AWS-native integration: Amazon RDS is fully managed within the AWS ecosystem and handles backups, scaling, and availability.
Familiar technology: PostgreSQL is a proven database with a query language that most developers are familiar with.
HNSW indexing: Dramatically speeds up similarity searches.
Unified storage: Both vector data and metadata live in the same database.

For Frame users, PostgreSQL with pgvector delivers sufficient performance with substantially lower operational complexity than purpose-built vector databases.

4. Querying

Beyond ingestion and storage, Frame provides a set of powerful operations that allow users to interact with their stored embeddings. These operations fall into three main categories:

Search Operations

Frame supports multiple search modalities:

Text queries: Natural language searches (“show me images of mountains”).
Image URL queries: Finding similar images to one hosted online.
Local image file uploads: Direct file upload for similarity search.
Multimodal search: Combined image and text (“find images like this beach photo but at sunset”).

For text and image URL searches, the flow is straightforward - the API Lambda forwards requests to the Search Lambda, which generates a query embedding via Bedrock and queries the vector database for similar images using cosine similarity.

For local image file uploads, the API Lambda stores the file temporarily in an AWS S3 bucket. The S3 bucket allows access to the uploaded image via a URL. This URL is sent to the Search Lambda and processed like any other image URL search request. After the search is completed and the results are returned to the user, the image is deleted from the temporary S3 storage (thereby minimizing storage costs).

Search Operation Flow: The S3 bucket provides temporary storage for uploaded local image files

Users can configure search results by specifying the number of results they want (top N) and setting similarity thresholds to fine-tune relevance.

Recommendation Operations

The recommendation endpoint retrieves an existing embedding by ID, performs a similarity search against all stored images, and returns the top N most similar images (excluding the original).

This is particularly useful for “more like this” functionality in user interfaces, allowing for intuitive content exploration without requiring users to construct explicit queries.

Recommendation Operation Flow: Direct retrieval of similar images using existing embeddings, bypassing pre-processing and embedding generation

Image Management Operations

For basic image operations like listing, retrieving, or deleting images, the API Lambda connects directly to the database as these operations don’t require embedding generation or complex processing.
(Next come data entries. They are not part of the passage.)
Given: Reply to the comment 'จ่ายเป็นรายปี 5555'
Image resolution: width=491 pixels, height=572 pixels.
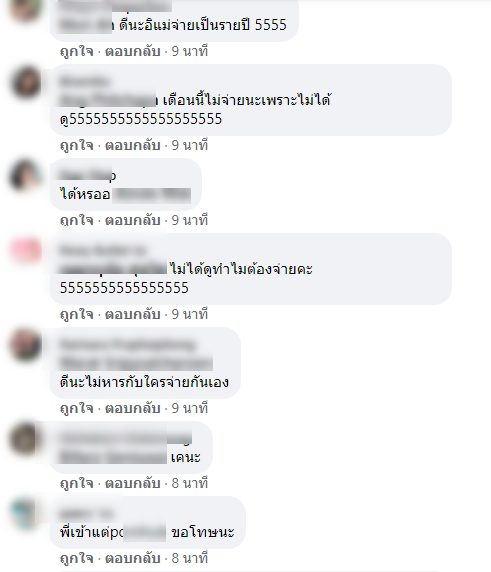Looking at the screenshot, I should pyautogui.click(x=133, y=51).
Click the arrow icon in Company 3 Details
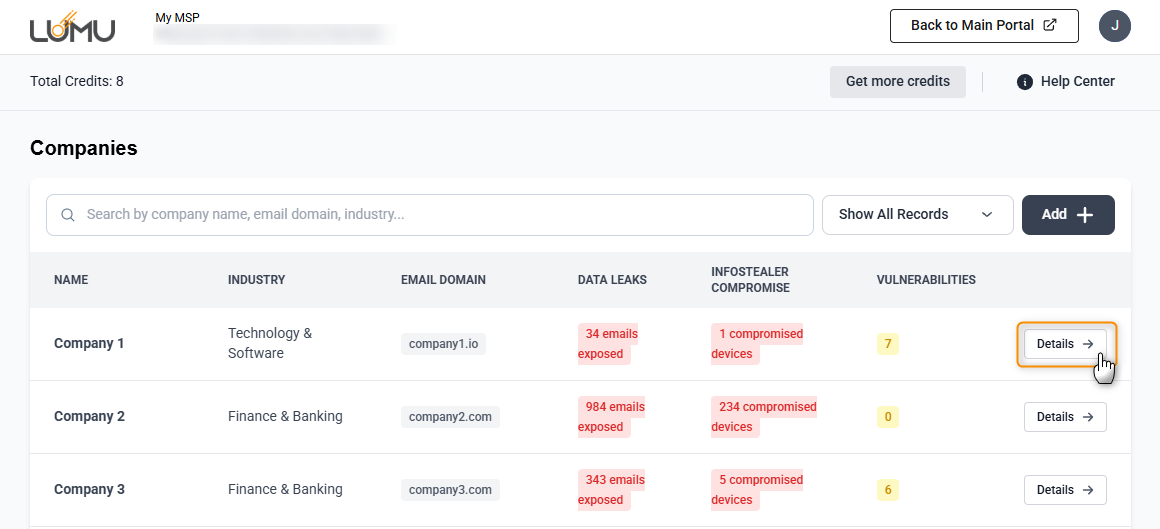The height and width of the screenshot is (529, 1160). pos(1088,490)
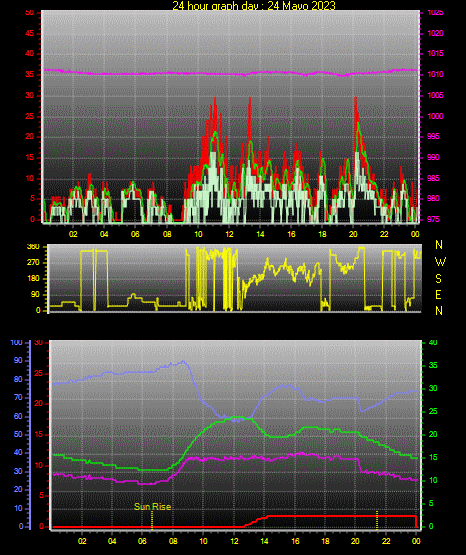
Task: Click the 360 degree wind direction label
Action: (x=34, y=247)
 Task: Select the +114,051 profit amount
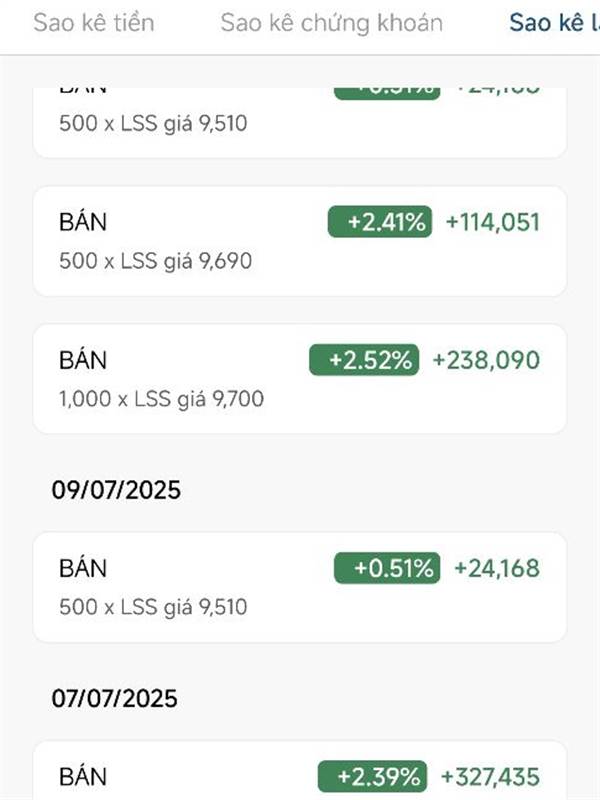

This reduces complexity and improves response times.

Image Management Operation Flow: Fetch/delete operations connect directly to the database from the API

Bringing It All Together with the SDK

A TypeScript-based SDK makes all of Frame’s functionality easily accessible to developers. The SDK exposes six core methods that map directly to Frame API endpoints.

Frame’s SDK connects a user’s application to the Frame infrastructure. Six SDK methods map to Frame API endpoints

For detailed implementation guidance and examples, developers can refer to Frame’s comprehensive SDK documentation and demonstration videos.